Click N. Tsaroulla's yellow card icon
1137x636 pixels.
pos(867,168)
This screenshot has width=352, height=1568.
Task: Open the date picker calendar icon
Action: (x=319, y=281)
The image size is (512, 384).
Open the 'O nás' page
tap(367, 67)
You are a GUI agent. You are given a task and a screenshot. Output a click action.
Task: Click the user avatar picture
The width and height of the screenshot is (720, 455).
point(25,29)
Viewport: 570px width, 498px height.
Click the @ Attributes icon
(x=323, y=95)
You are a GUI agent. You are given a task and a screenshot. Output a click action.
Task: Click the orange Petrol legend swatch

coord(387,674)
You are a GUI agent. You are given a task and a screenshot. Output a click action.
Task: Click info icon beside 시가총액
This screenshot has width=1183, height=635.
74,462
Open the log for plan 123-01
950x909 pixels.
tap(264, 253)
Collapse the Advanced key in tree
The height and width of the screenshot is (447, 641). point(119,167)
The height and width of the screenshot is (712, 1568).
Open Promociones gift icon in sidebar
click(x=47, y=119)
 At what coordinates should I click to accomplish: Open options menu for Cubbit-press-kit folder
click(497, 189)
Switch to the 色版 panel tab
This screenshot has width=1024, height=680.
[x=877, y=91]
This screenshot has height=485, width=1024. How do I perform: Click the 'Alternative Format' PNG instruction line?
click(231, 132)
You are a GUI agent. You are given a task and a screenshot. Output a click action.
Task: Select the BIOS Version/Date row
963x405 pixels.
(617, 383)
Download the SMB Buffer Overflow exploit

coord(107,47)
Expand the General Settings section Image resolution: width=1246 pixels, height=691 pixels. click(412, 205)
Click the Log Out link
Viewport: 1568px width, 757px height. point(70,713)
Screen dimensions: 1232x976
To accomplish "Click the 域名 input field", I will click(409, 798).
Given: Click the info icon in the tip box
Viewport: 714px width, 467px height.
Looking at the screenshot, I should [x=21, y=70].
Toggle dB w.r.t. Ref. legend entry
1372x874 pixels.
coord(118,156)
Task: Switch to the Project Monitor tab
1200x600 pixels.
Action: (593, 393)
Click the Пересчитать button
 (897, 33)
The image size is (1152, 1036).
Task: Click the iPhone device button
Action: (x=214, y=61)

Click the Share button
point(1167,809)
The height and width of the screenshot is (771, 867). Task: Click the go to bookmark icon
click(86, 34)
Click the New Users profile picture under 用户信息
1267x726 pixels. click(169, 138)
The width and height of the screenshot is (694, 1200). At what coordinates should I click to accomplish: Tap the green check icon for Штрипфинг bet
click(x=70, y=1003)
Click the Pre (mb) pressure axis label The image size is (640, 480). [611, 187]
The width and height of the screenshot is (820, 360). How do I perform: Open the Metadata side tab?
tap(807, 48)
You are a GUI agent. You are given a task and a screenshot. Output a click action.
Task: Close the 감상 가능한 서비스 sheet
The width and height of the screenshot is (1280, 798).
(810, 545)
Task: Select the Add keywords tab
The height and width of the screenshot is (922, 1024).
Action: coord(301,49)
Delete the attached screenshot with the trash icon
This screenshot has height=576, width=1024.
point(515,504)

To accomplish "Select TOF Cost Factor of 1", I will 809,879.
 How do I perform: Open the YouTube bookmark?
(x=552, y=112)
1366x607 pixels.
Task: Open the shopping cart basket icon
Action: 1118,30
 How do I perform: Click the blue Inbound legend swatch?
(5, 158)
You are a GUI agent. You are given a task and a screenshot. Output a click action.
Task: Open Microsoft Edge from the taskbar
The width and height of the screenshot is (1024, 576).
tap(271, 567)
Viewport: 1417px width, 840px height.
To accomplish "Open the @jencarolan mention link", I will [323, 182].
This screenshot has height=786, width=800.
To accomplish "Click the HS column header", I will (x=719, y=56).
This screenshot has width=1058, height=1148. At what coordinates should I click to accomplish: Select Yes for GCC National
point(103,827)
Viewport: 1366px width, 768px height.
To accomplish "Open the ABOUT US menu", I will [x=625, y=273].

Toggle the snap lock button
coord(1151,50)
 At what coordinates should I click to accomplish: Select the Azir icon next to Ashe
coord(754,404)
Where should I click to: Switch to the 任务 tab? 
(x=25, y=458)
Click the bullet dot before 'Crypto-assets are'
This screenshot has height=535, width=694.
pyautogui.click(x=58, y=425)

* [WORK TASK] Exactly as written, output the material once more.

* [TASK RESPONSE]
Click N. Tsaroulla's yellow card icon
1137x636 pixels.
pos(867,168)
This screenshot has width=352, height=1568.
Task: Open the date picker calendar icon
Action: (x=319, y=281)
The image size is (512, 384).
Open the 'O nás' page
tap(367, 67)
You are a GUI agent. You are given a task and a screenshot. Output a click action.
Task: Click the user avatar picture
The width and height of the screenshot is (720, 455).
point(25,29)
Viewport: 570px width, 498px height.
Click the @ Attributes icon
(x=323, y=95)
You are a GUI agent. You are given a task and a screenshot. Output a click action.
Task: Click the orange Petrol legend swatch

coord(387,674)
You are a GUI agent. You are given a task and a screenshot. Output a click action.
Task: Click info icon beside 시가총액
This screenshot has width=1183, height=635.
74,462
Open the log for plan 123-01
950x909 pixels.
tap(264, 253)
Collapse the Advanced key in tree
The height and width of the screenshot is (447, 641). point(119,167)
The height and width of the screenshot is (712, 1568).
Open Promociones gift icon in sidebar
click(x=47, y=119)
 At what coordinates should I click to accomplish: Open options menu for Cubbit-press-kit folder
click(497, 189)
Switch to the 色版 panel tab
This screenshot has width=1024, height=680.
[x=877, y=91]
This screenshot has height=485, width=1024. How do I perform: Click the 'Alternative Format' PNG instruction line?
click(231, 132)
You are a GUI agent. You are given a task and a screenshot. Output a click action.
Task: Select the BIOS Version/Date row
963x405 pixels.
(617, 383)
Download the SMB Buffer Overflow exploit

coord(107,47)
Expand the General Settings section Image resolution: width=1246 pixels, height=691 pixels. click(412, 205)
Click the Log Out link
Viewport: 1568px width, 757px height. point(70,713)
Screen dimensions: 1232x976
To accomplish "Click the 域名 input field", I will click(409, 798).
Given: Click the info icon in the tip box
Viewport: 714px width, 467px height.
Looking at the screenshot, I should [x=21, y=70].
Toggle dB w.r.t. Ref. legend entry
1372x874 pixels.
coord(118,156)
Task: Switch to the Project Monitor tab
1200x600 pixels.
Action: (593, 393)
Click the Пересчитать button
 (897, 33)
The image size is (1152, 1036).
Task: Click the iPhone device button
Action: (x=214, y=61)

Click the Share button
point(1167,809)
The height and width of the screenshot is (771, 867). Task: Click the go to bookmark icon
click(86, 34)
Click the New Users profile picture under 用户信息
1267x726 pixels. click(169, 138)
The width and height of the screenshot is (694, 1200). At what coordinates should I click to accomplish: Tap the green check icon for Штрипфинг bet
click(x=70, y=1003)
Click the Pre (mb) pressure axis label The image size is (640, 480). [611, 187]
The width and height of the screenshot is (820, 360). How do I perform: Open the Metadata side tab?
tap(807, 48)
You are a GUI agent. You are given a task and a screenshot. Output a click action.
Task: Close the 감상 가능한 서비스 sheet
The width and height of the screenshot is (1280, 798).
(810, 545)
Task: Select the Add keywords tab
The height and width of the screenshot is (922, 1024).
Action: coord(301,49)
Delete the attached screenshot with the trash icon
This screenshot has height=576, width=1024.
point(515,504)

To accomplish "Select TOF Cost Factor of 1", I will 809,879.
 How do I perform: Open the YouTube bookmark?
(x=552, y=112)
1366x607 pixels.
Task: Open the shopping cart basket icon
Action: 1118,30
 How do I perform: Click the blue Inbound legend swatch?
(5, 158)
You are a GUI agent. You are given a task and a screenshot. Output a click action.
Task: Open Microsoft Edge from the taskbar
The width and height of the screenshot is (1024, 576).
tap(271, 567)
Viewport: 1417px width, 840px height.
To accomplish "Open the @jencarolan mention link", I will [323, 182].
This screenshot has height=786, width=800.
To accomplish "Click the HS column header", I will (x=719, y=56).
This screenshot has width=1058, height=1148. At what coordinates should I click to accomplish: Select Yes for GCC National
point(103,827)
Viewport: 1366px width, 768px height.
To accomplish "Open the ABOUT US menu", I will [x=625, y=273].

Toggle the snap lock button
coord(1151,50)
 At what coordinates should I click to accomplish: Select the Azir icon next to Ashe
coord(754,404)
Where should I click to: Switch to the 任务 tab? 
(x=25, y=458)
Click the bullet dot before 'Crypto-assets are'
This screenshot has height=535, width=694.
pyautogui.click(x=58, y=425)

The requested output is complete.